Secondo l’Autorità, la piattaforma non avrebbe predisposto misure adeguate per verificare efficacemente l’età degli utenti, né avrebbe fornito informative sufficientemente chiare sul trattamento dei dati personali. A queste criticità si aggiungono carenze nelle misure tecniche e organizzative destinate a ridurre il rischio che i minori possano essere esposti a contenuti o interazioni inappropriate.
La tutela dei minori diventa il nuovo banco di prova dell’intelligenza artificiale
Il provvedimento conferma un orientamento sempre più evidente delle autorità europee: l’innovazione tecnologica non può prescindere dalla protezione dei soggetti più vulnerabili.
I chatbot basati sull’intelligenza artificiale stanno rapidamente entrando nella quotidianità di milioni di persone, offrendo conversazioni sempre più realistiche e coinvolgenti. Proprio questa capacità di simulare relazioni umane rende particolarmente delicato il loro utilizzo da parte dei minori, che possono instaurare rapporti di fiducia con sistemi privi di reale consapevolezza e responsabilità.
Negli ultimi mesi il dibattito internazionale si è intensificato, spingendo regolatori e governi a chiedere controlli più rigorosi sulle piattaforme di AI generativa.
Un segnale per tutto il settore
La decisione del Garante non riguarda soltanto Character.AI. Il messaggio è rivolto all’intero ecosistema dell’intelligenza artificiale.
Le aziende che sviluppano servizi basati sull’AI dovranno dimostrare di aver integrato la tutela dei dati personali e dei minori fin dalla progettazione dei propri sistemi.

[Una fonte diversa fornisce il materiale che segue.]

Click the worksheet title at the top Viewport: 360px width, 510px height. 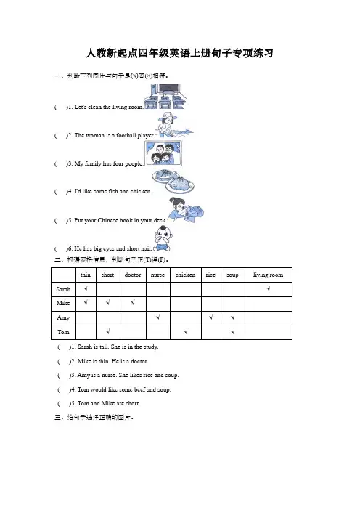(x=179, y=53)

Non sarà più sufficiente offrire strumenti innovativi: occorrerà dimostrare la conformità al GDPR attraverso verifiche dell’età proporzionate, informative trasparenti, valutazioni dei rischi e misure concrete per prevenire utilizzi potenzialmente dannosi.
L’Europa accelera sui controlli
Il caso Character.AI si inserisce in un contesto europeo caratterizzato da una crescente attenzione verso l’intelligenza artificiale. Accanto all’AI Act, anche le autorità garanti della privacy stanno rafforzando la vigilanza sull’uso degli algoritmi e dei sistemi conversazionali.
Per le piattaforme di AI generativa il tema della tutela dei minori rischia così di diventare uno dei principali fronti regolatori dei prossimi anni. E per gli utenti rappresenta un promemoria importante: la sicurezza digitale non dipende soltanto dalla tecnologia, ma anche dalla capacità delle aziende di progettare servizi realmente rispettosi dei diritti fondamentali.